As resources for HTA are insufficient in CEE countries compared with WE countries, they need more creativity and special skills to develop and implement HTA. CEE HTA doers should rely more on collaborative efforts, such as the EUnetHTA reports in relative effectiveness and core HTA (Kristensen et al., 2009) and ISPOR HTA Roundtable Europe. Active CEE participation in international collaborations and joint HTA work ensures that advancement of HTA tools takes into account CEE needs and constraints. Therefore, increased funding and involvement of CEE researchers in European projects – focusing on public health provision and methodological development of evidence‐based health policy – are essential. However, the transferability of pricing and reimbursement practices and HTA recommendations from WE countries may be limited. Consequently, the national adaptation of international HTA evidence has vital importance, which still necessitates local HTA capacity, budget, and well‐functioning organizations.
Although CEE countries with similar cultural environment and economic status can learn from each other in improving their healthcare systems, there is no generalizable gold standard for HTA implementation. HTA roadmaps are not fully transferable without taking into account country‐specific aspects, such as country size, GDP per capita, major social values, public health priorities, and the fragmentation of healthcare financing. Countries need to focus on identifying and formulating their own values, health policy objectives, and constraints in order to develop their own HTA systems. A creative and consistent implementation process delivers success over years. We believe that the availability of and adherence to a clear roadmap can support this process and improve the efficiency of HTA implementation in each country. This may eventually result in better health outcomes and more equitable access to health technologies in parallel with improving the sustainability of health care financing in the CEE region.
The proposed HTA implementation scorecard is designed to set up long‐term objectives for the roadmap. It is informed by empirical observations and a pragmatic review of scientific and gray literature and stakeholder consultations. Limited research has looked into the applicability and political feasibility of such tools; therefore, we propose that future research address this aspect. Our scorecard must be viewed as an initial step in a multi‐stakeholder dialogue on best HTA implementation practices in CEE countries and should be updated as needed.
We plan to use the scorecard at international training courses (such as the ISPOR Health Technology Assessment Training Program – see http://www.ispor.org/Education/HTATraining/Index) to facilitate workshops on HTA implementation. In addition, we aim to collect information on current and preferred status on local HTA implementation in CEE countries and publish results in scientific journals.

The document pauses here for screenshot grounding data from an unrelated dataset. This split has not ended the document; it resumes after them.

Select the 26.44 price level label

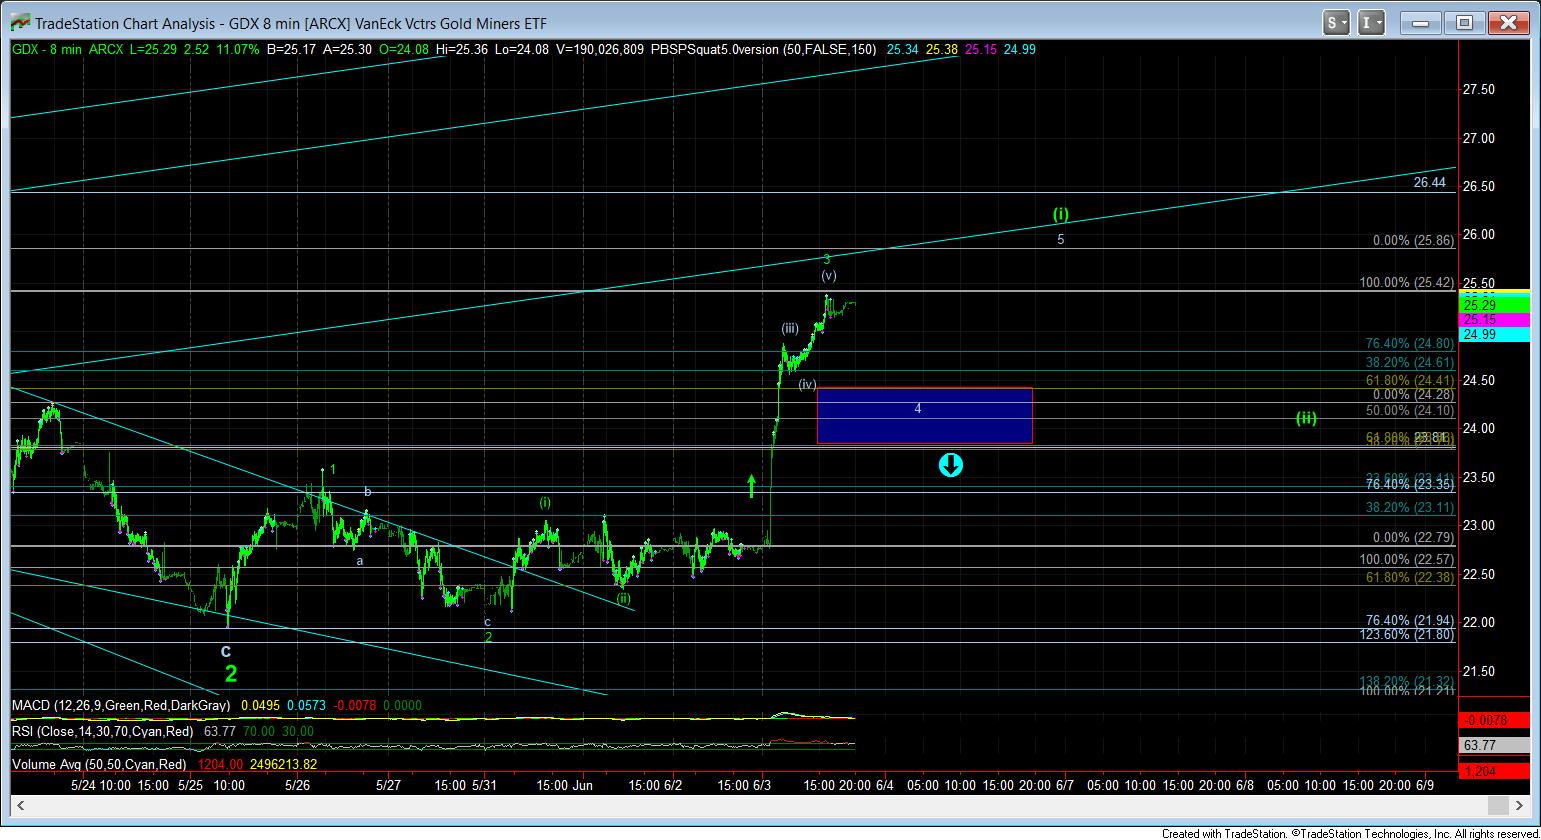tap(1430, 183)
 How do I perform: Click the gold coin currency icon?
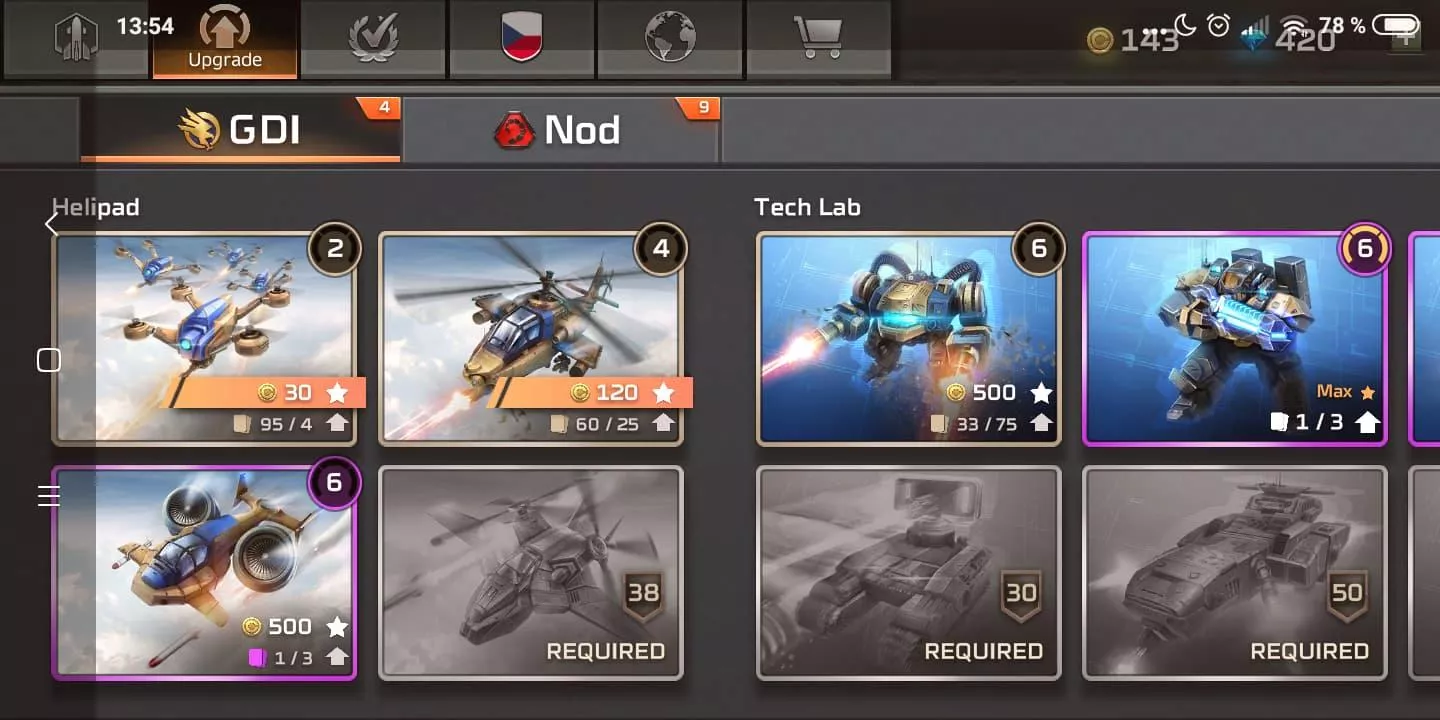click(x=1100, y=41)
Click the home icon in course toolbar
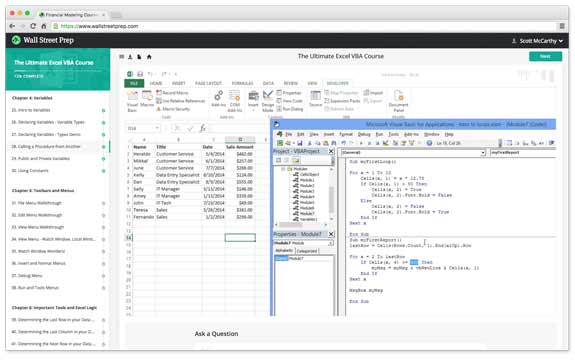 149,57
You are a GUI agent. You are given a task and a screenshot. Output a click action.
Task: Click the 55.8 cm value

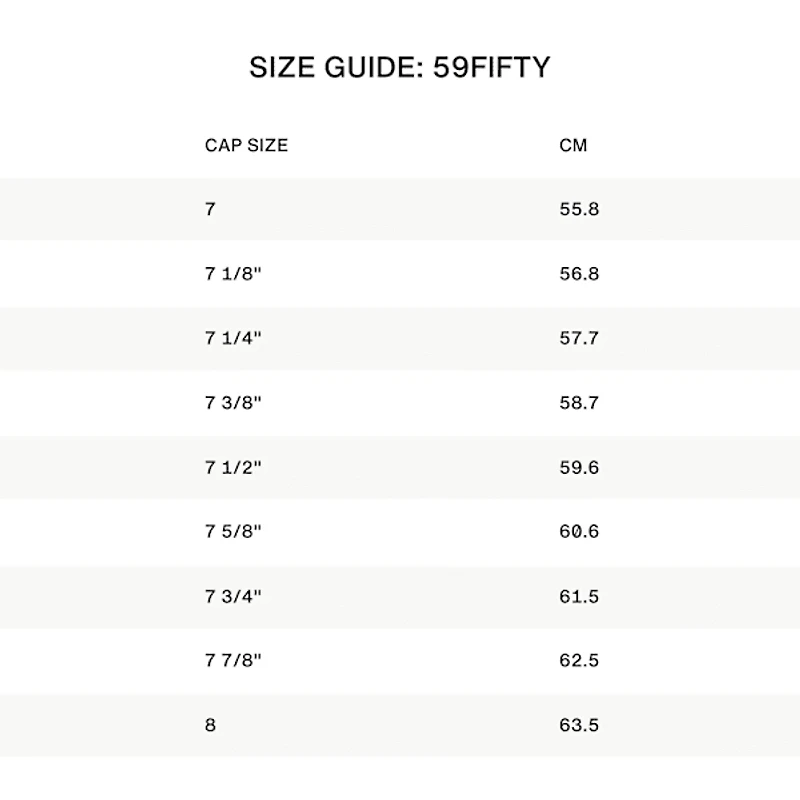coord(579,209)
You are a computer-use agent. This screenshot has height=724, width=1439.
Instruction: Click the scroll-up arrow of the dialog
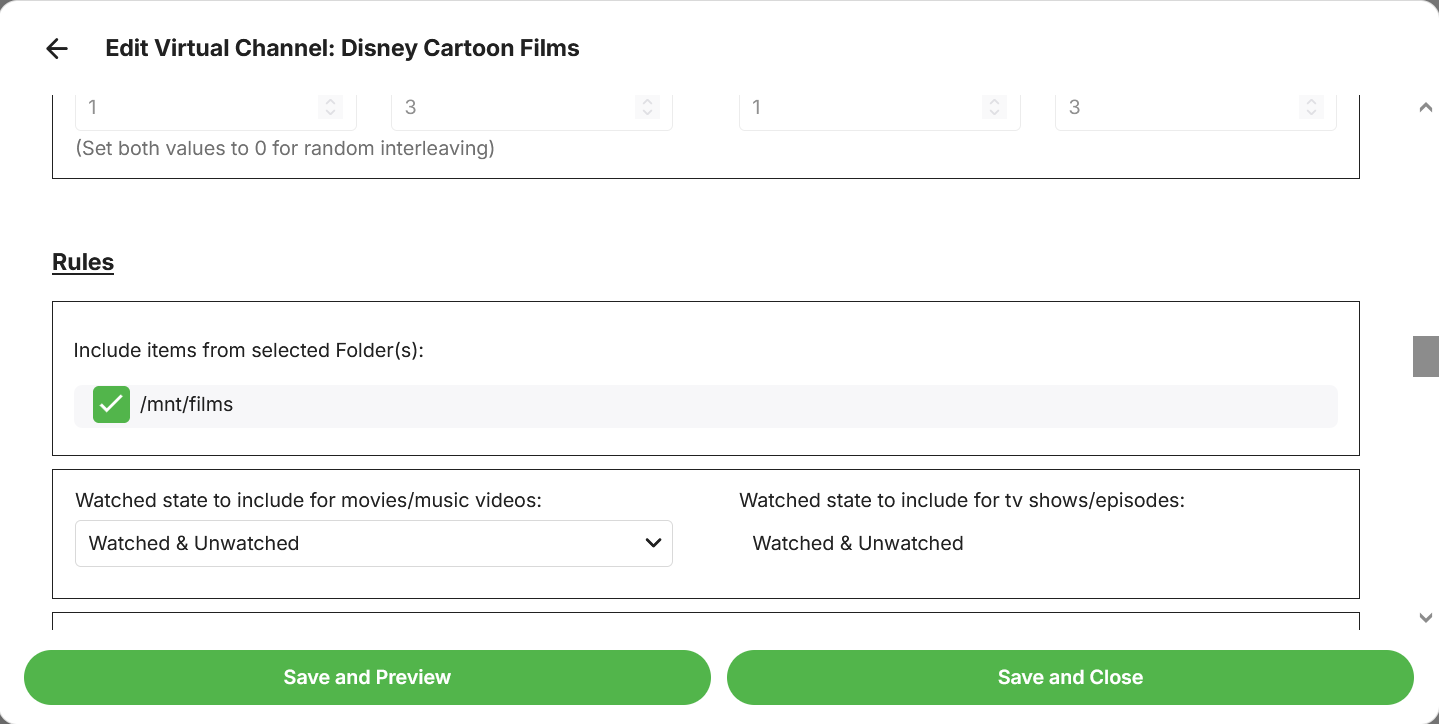[1426, 108]
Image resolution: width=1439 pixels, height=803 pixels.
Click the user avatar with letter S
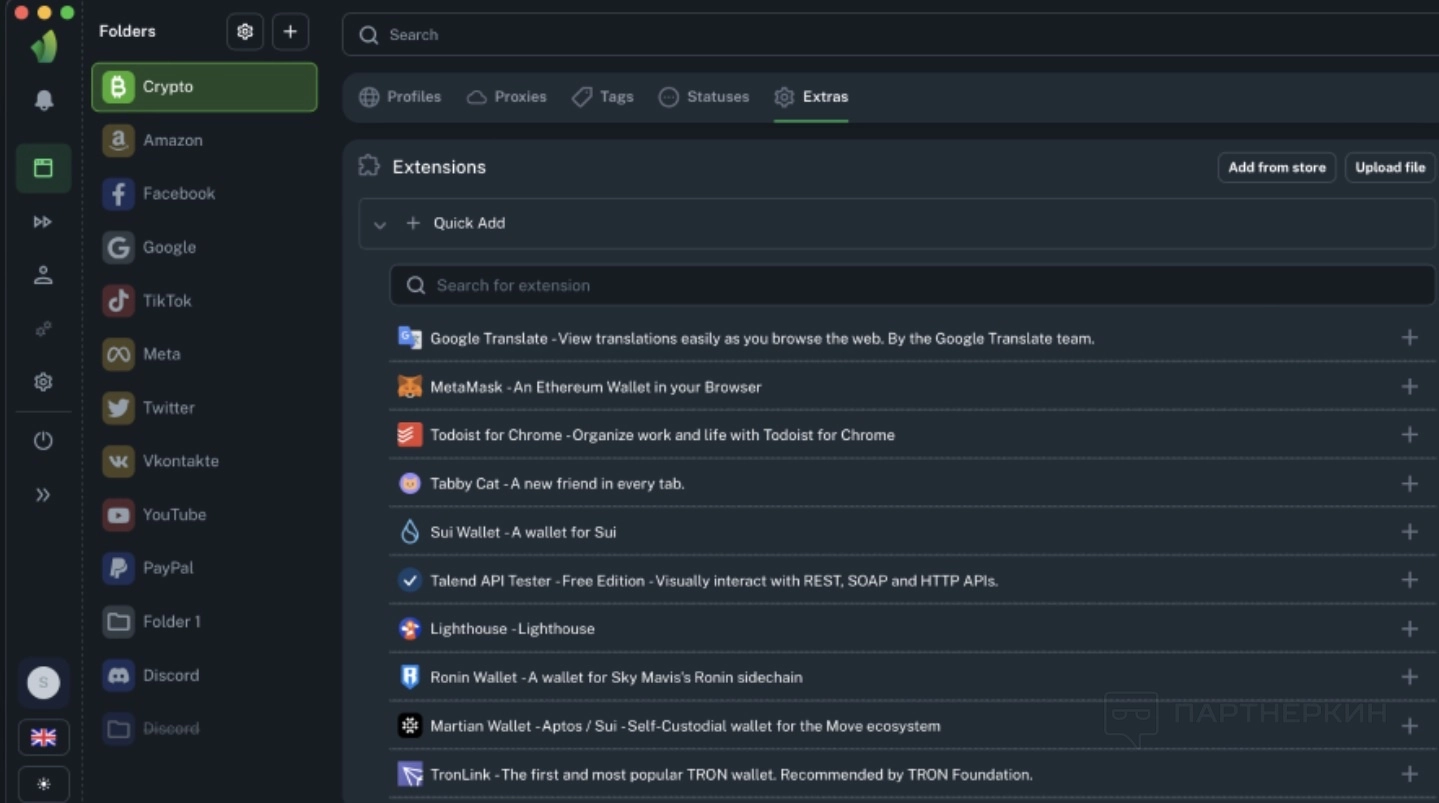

The HTA implementation scorecard may also be generalizable to other emerging regions with similar constraints as CEE, such as limited human resources, budget, and yet unestablished organizational structure for HTA.
Conflicts of Interest
The authors declare that they have no conflict of interest.
Ethics statement
No specific ethical approval was needed for this study.
Acknowledgements
Authors are grateful for the comments and improvements of Sripen Tantivess, Nicola Foster, Anna Vassal, and Catherine Pitt on the earlier version of this manuscript.
Kaló, Z. , Gheorghe, A. , Huic, M. , Csanádi, M. , and Kristensen, F. B. (2016) HTA Implementation Roadmap in Central and Eastern European Countries. Health Econ., 25: 179–192. doi: 10.1002/hec.3298.